Es will mir einfach nicht in den Sinn, dass die germanischen Stämme, trotz allen Zwist, nicht Rom frühzeitig als gemeinsamen Feind erkannt und entsprechend gehandelt haben.
Ja, ich weiß, es gibt zig Argumente dagegen und einige haben auch durchaus ihre Berechtigung, nur ...

Wenn ich aus einem Cheruskerdorf käme und sehen würde, wie der eigene Stamm/Ethnie/Sippe gegen die Chatten, gegen die Fosen, gegen die Chauken oder wen auch immer kämpft und dann erscheint auf einmal eine römische Legion auf dem Schauplatz und die sieht die eigenen Leute als "Barbaren" für die sie nur ein Rezept haben. Zumindest wenn man Rom herausfordert.

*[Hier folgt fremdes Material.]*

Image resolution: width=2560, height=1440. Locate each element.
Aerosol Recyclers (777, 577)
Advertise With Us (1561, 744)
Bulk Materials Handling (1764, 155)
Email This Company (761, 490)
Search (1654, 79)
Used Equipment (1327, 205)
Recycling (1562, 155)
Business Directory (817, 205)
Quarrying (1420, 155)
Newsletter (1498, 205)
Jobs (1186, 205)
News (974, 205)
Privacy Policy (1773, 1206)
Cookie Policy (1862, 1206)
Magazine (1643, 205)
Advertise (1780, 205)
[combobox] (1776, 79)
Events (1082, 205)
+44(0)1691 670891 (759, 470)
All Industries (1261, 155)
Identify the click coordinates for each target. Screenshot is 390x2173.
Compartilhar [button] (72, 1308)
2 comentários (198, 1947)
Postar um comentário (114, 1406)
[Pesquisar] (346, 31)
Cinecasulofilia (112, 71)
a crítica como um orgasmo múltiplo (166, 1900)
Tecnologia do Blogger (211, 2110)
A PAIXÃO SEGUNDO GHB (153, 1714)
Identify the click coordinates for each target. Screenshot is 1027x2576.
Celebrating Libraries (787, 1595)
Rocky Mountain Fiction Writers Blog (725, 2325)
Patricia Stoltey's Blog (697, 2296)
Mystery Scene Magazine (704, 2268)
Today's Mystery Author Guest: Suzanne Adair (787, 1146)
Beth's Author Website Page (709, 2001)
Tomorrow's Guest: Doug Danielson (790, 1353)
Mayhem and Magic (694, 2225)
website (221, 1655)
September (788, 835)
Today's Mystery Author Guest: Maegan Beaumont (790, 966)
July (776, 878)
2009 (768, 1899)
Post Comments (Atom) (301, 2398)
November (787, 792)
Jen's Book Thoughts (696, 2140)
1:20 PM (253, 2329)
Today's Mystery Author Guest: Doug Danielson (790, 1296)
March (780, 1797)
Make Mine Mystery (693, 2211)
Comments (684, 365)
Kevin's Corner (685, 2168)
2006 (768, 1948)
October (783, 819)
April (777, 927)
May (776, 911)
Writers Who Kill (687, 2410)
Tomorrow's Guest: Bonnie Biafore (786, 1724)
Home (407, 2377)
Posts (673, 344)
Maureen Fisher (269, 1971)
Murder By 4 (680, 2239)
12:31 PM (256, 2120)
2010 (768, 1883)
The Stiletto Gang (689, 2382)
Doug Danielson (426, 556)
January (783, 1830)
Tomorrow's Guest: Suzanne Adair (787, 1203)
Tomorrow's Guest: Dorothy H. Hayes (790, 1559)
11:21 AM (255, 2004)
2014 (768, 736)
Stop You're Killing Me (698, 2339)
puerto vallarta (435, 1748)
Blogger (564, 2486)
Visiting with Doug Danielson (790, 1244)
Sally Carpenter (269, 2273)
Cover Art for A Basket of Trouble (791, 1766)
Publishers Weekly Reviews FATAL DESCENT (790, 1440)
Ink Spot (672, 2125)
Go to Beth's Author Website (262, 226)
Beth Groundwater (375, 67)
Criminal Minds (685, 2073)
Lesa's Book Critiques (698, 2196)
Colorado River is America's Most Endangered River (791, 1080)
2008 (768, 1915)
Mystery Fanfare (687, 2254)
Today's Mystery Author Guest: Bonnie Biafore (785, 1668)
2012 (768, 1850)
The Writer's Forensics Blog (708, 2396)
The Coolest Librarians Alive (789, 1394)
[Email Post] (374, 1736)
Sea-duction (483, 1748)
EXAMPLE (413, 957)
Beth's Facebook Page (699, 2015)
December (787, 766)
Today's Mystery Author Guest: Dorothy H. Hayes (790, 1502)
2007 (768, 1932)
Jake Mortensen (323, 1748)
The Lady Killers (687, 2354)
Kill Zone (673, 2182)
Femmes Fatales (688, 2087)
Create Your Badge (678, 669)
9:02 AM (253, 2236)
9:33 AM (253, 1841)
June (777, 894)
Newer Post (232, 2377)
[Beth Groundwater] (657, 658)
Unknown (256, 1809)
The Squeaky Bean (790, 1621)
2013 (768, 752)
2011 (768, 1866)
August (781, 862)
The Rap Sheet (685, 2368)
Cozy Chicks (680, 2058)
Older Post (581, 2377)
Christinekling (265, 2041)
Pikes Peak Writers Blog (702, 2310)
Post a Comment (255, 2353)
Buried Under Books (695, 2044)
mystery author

Es war ja nicht so, dass Rom mit brutaler Gewalt alles niedergemacht hätte. Die Römer gingen oft schon brutal vor – wenn jemand Widerstand leistete. Für Stämme, die sich (mehr oder weniger) „freiwillig“ unterwarfen, änderte sich vorerst nicht viel. Die Römer betrieben keine Zwangsromanisierung, der Alltag ging also zumindest vorerst wohl großteils wie gehabt weiter. Für Stämme, die bislang unter ihren Nachbarn zu leiden hatten, konnte der neue Oberherr, der für Ruhe und Ordnung sorgte, durchaus ein Gewinn sein. Wieso sollte man sich mit einem fiesen Nachbarn zusammentun, um gegen den zu kämpfen, der diesen fiesen Nachbarn neuerdings im Zaum hält?

Kritisch wurde die Lage erst, als die Römer begannen, die frisch Unterworfenen tatsächlich wie Provinzialen zu behandeln.